→ **TASK GOAL**
In the listing below, find every line that contains the string "width" with matching case, and copy each of those lines.

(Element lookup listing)
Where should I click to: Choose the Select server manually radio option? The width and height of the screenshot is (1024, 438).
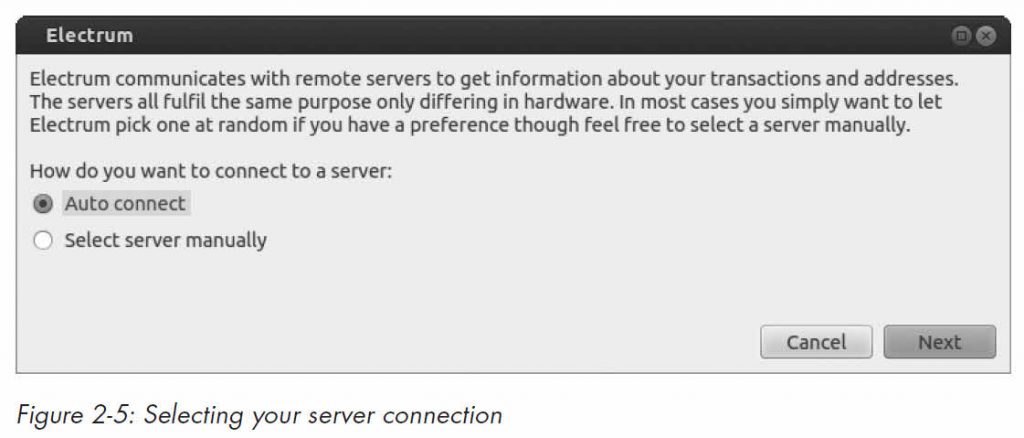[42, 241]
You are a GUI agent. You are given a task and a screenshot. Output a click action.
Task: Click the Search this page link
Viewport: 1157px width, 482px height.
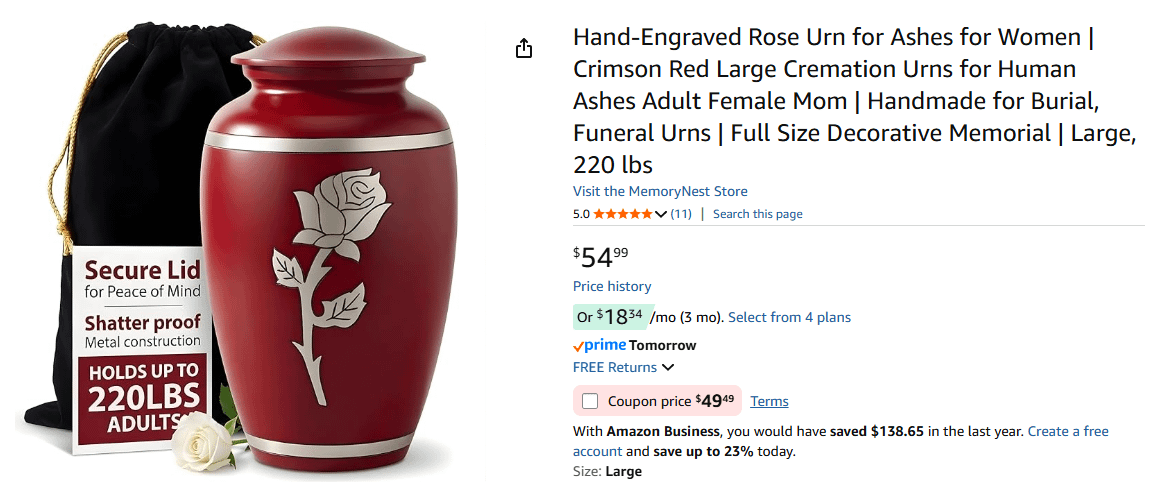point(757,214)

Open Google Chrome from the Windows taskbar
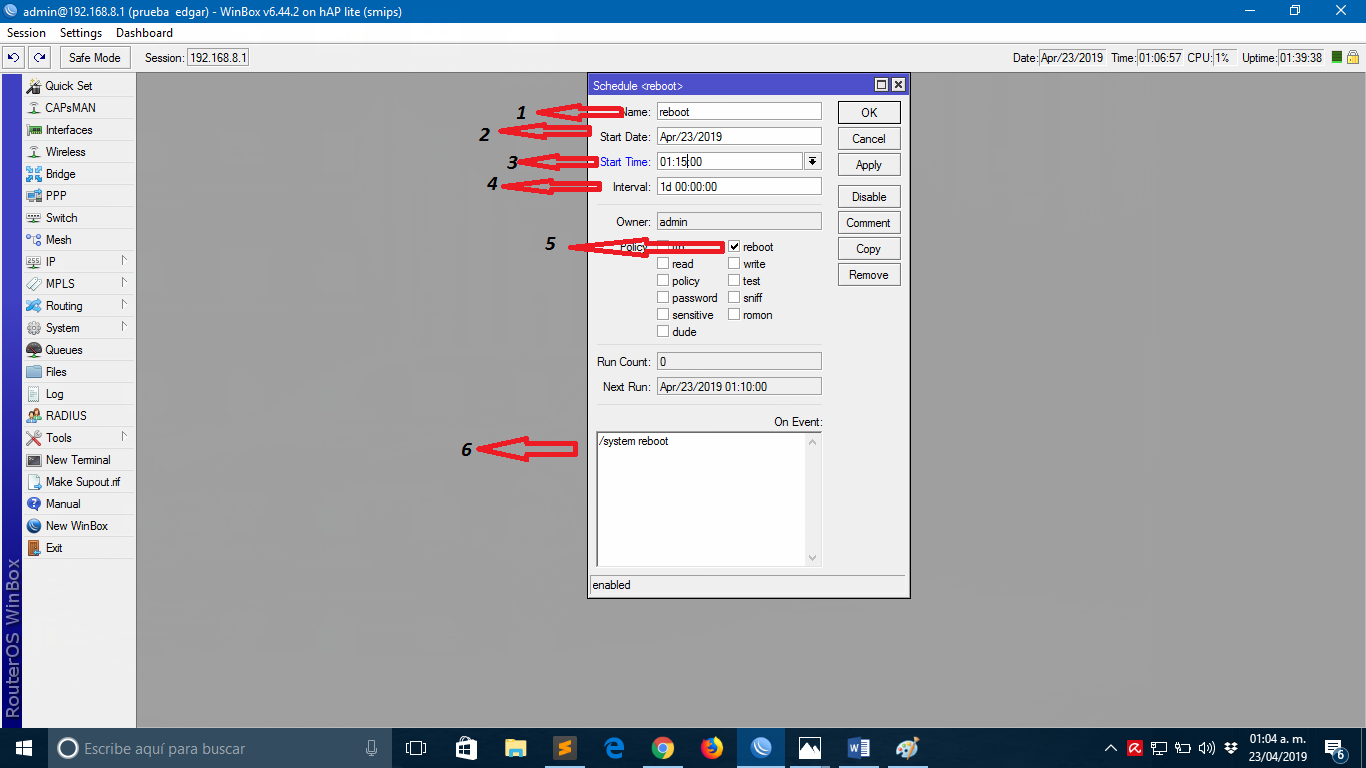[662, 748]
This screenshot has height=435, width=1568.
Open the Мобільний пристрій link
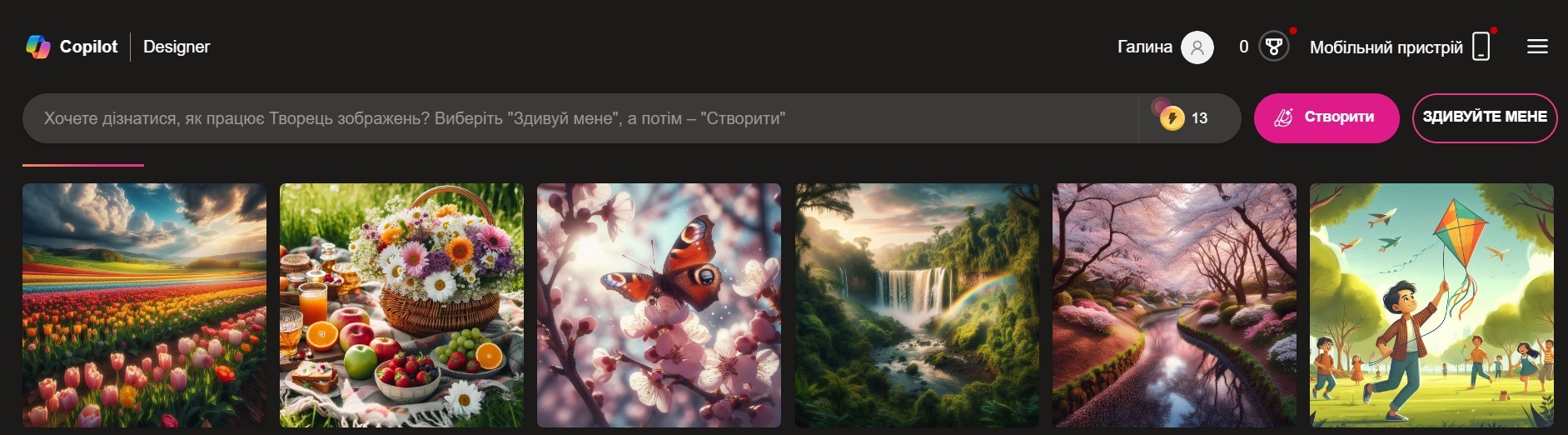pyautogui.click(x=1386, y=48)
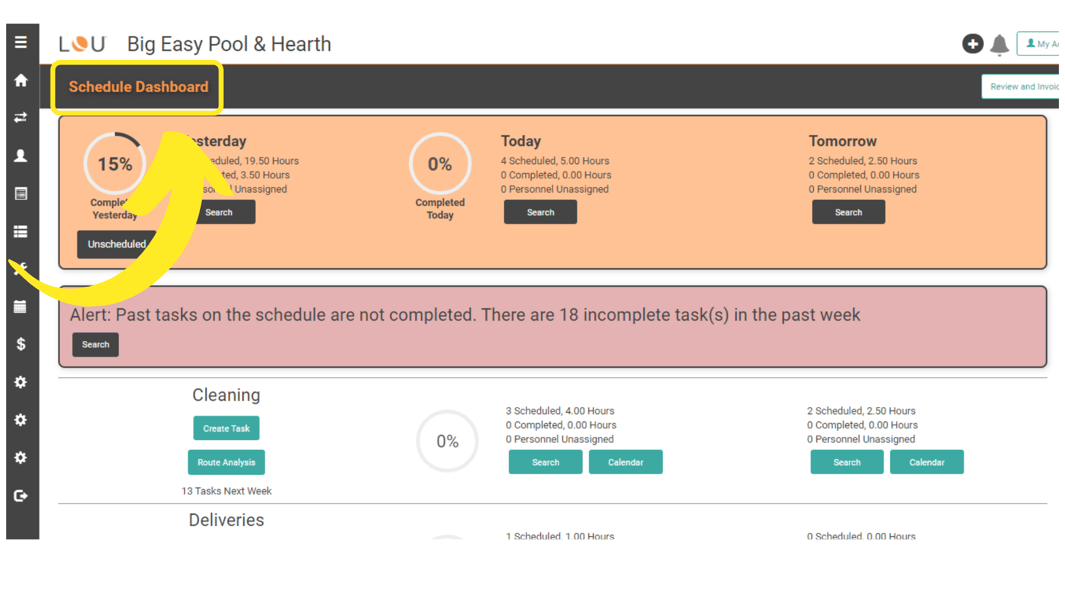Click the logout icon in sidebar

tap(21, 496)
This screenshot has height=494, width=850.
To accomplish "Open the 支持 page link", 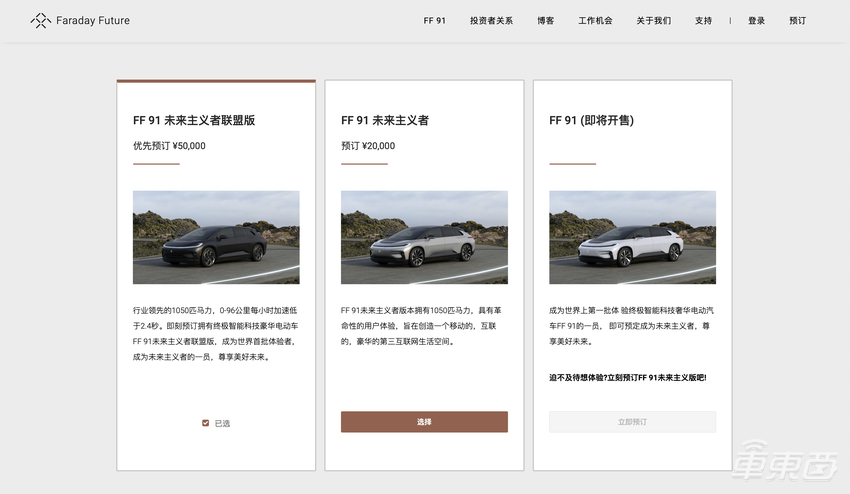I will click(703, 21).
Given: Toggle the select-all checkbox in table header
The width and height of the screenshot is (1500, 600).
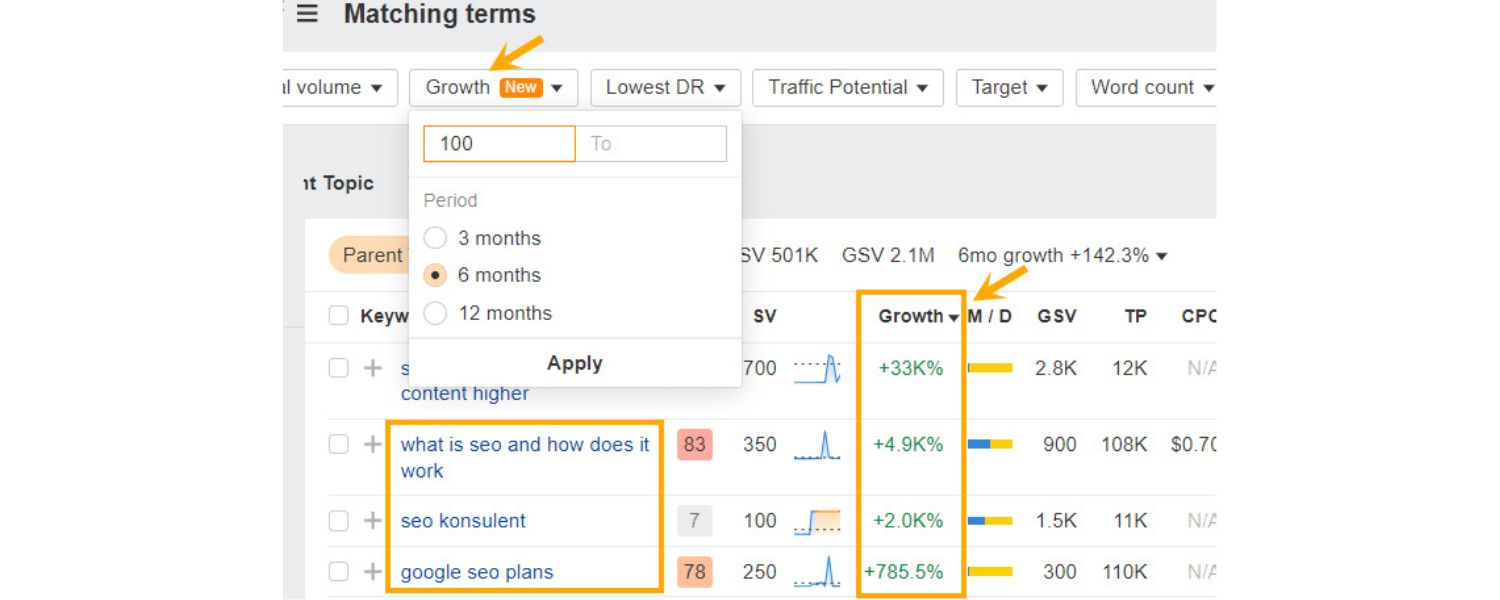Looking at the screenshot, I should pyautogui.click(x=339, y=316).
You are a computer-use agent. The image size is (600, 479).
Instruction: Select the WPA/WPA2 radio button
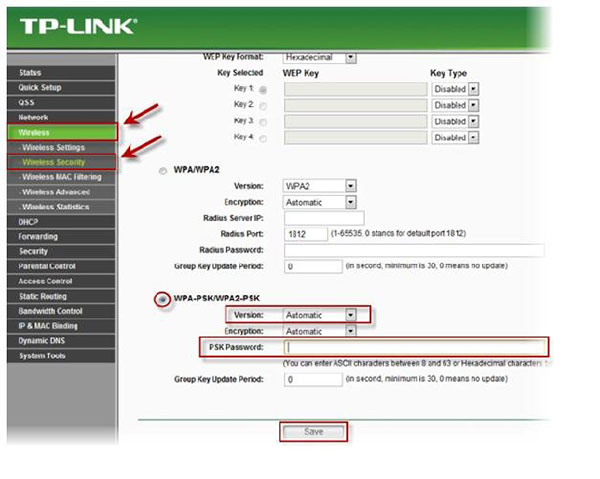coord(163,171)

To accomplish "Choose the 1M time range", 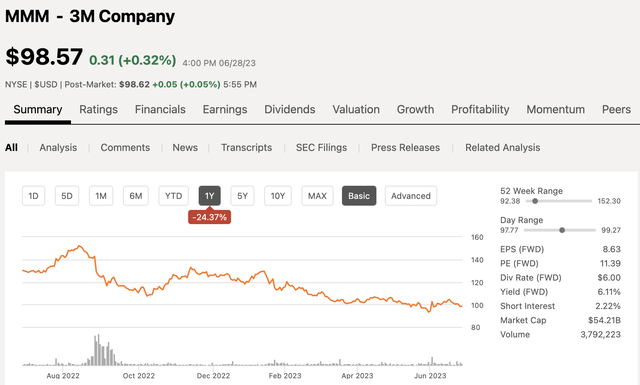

→ **CORRECT RESPONSE**
Where should I click to: Choose the Select server manually radio option? The width and height of the screenshot is (1024, 438).
Viewport: 1157px width, 482px height.
This screenshot has height=435, width=1568.
This screenshot has height=494, width=850.
The width and height of the screenshot is (1500, 600).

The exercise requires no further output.